We investigate the capabilities of transformer large language models (LLMs) on relational reasoning tasks involving abstract symbols. Such tasks have long been studied in the neuroscience literature as fundamental building blocks for more complex abilities in programming, mathematics, and verbal reasoning.

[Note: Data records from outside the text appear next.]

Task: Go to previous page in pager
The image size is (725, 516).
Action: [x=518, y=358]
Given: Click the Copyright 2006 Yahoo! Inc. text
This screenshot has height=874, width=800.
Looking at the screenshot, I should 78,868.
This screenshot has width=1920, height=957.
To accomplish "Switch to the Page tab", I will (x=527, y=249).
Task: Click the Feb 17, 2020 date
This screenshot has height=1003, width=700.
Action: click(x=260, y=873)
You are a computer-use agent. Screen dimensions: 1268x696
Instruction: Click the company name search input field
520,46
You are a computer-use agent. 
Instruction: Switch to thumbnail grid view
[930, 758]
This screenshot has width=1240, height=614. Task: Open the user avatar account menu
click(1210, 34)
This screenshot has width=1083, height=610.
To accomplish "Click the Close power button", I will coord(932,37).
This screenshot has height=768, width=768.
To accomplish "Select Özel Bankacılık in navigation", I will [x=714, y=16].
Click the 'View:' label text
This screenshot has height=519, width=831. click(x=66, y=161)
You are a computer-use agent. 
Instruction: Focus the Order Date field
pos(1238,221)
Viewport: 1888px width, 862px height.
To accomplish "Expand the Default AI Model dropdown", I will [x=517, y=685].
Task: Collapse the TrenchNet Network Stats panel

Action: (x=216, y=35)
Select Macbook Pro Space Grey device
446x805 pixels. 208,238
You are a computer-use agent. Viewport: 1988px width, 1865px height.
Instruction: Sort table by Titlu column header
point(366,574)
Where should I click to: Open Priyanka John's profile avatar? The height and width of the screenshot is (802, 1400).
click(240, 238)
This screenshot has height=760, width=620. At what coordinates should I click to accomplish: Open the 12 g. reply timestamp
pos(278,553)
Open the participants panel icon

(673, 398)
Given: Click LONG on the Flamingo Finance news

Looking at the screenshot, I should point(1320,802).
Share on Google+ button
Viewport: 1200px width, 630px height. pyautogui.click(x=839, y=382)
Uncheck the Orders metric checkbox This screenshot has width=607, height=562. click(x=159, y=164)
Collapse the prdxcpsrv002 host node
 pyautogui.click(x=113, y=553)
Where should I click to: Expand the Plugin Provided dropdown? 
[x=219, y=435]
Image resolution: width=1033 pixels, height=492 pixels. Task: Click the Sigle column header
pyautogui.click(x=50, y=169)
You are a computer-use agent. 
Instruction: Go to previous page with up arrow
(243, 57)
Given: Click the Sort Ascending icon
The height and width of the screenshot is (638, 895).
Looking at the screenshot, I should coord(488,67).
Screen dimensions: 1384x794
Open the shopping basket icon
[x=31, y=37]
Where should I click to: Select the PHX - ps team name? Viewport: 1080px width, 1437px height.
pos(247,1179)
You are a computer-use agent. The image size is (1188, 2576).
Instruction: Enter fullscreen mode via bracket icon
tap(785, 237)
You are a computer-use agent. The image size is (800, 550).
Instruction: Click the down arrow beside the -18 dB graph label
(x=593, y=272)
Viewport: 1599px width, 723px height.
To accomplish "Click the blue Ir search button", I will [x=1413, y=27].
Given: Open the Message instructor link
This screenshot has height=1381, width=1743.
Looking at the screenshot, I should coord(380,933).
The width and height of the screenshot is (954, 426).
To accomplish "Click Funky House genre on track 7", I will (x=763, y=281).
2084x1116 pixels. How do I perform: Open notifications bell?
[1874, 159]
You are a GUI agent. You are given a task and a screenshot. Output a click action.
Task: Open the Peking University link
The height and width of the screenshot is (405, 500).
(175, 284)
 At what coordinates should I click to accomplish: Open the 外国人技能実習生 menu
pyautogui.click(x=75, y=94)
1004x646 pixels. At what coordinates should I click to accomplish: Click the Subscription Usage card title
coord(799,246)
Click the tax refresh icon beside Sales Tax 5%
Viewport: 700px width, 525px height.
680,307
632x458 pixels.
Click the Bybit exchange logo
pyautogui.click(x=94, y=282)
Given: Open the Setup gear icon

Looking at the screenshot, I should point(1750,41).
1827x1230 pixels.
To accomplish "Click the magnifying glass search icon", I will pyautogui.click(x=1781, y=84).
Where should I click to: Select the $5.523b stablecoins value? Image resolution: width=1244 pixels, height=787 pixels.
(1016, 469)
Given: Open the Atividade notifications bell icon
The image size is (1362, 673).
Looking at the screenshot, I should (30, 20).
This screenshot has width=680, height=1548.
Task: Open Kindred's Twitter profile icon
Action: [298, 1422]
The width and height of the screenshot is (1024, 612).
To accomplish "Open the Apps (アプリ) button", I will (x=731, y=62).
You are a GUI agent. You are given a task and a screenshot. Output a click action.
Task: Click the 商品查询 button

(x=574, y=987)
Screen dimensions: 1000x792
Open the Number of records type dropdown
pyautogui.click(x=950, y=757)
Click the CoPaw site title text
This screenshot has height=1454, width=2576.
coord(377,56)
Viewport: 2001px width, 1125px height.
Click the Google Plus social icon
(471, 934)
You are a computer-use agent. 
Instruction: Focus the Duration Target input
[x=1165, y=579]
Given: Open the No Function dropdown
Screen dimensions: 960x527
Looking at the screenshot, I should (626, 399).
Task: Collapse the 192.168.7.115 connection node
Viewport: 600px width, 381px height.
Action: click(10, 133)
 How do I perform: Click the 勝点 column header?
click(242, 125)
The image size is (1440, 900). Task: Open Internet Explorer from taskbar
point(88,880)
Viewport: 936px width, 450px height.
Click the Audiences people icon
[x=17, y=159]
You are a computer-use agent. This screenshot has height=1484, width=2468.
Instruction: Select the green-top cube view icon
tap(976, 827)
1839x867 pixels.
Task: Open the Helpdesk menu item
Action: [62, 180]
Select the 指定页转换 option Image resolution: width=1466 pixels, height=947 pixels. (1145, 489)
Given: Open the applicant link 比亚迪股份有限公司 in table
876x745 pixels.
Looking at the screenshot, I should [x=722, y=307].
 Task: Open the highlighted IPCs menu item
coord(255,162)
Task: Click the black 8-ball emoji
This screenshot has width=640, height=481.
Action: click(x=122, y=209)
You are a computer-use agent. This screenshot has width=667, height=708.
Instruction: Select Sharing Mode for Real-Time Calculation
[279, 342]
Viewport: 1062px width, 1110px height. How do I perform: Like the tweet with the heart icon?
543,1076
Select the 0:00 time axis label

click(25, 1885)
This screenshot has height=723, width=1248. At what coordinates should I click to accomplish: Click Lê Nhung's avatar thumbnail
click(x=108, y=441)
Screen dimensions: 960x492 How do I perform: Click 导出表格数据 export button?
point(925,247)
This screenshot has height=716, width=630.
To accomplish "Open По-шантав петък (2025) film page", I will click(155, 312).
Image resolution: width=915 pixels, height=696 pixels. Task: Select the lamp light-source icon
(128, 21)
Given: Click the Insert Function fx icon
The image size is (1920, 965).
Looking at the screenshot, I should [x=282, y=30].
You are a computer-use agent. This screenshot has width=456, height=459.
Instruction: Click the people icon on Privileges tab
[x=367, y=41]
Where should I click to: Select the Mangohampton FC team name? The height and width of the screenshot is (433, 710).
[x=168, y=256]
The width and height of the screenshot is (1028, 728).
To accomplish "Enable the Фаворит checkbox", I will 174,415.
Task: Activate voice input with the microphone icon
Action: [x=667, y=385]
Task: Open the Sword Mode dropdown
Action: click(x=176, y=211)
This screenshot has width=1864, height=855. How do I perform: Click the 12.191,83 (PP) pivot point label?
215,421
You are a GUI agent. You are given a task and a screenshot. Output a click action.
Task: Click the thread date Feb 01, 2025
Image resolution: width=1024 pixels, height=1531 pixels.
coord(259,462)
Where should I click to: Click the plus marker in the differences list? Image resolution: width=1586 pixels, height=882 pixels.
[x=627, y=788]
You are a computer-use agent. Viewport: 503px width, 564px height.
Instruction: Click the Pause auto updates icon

For (i) regression tasks, we prove that transformers generalize when trained, but require astonishingly large quantities of training data. For (ii) next-token-prediction tasks with symbolic labels, we show an "inverse scaling law": transformers fail to generalize as their embedding dimension increases. For both settings (i) and (ii), we propose subtle transformer modifications which can reduce the amount of data needed by adding two trainable parameters per head.

调查了Transformer大型语言模型在涉及抽象符号的关系推理任务中的能力。对于(i)回归任务，我们证明了Transformer在训练时具有泛化性，但需要大量的训练数据；对于具有符号标签的(ii)下一个令牌预测任务，我们展示了一种“反比例尺律”：随着嵌入维度的增加，Transformer无法泛化。针对(i)和(ii)这两种情况，我们提出了微妙的Transformer修改，通过每个头部添加两个可训练参数来减少所需的数据量。

变形金刚何时能够通过抽象符号进行推理？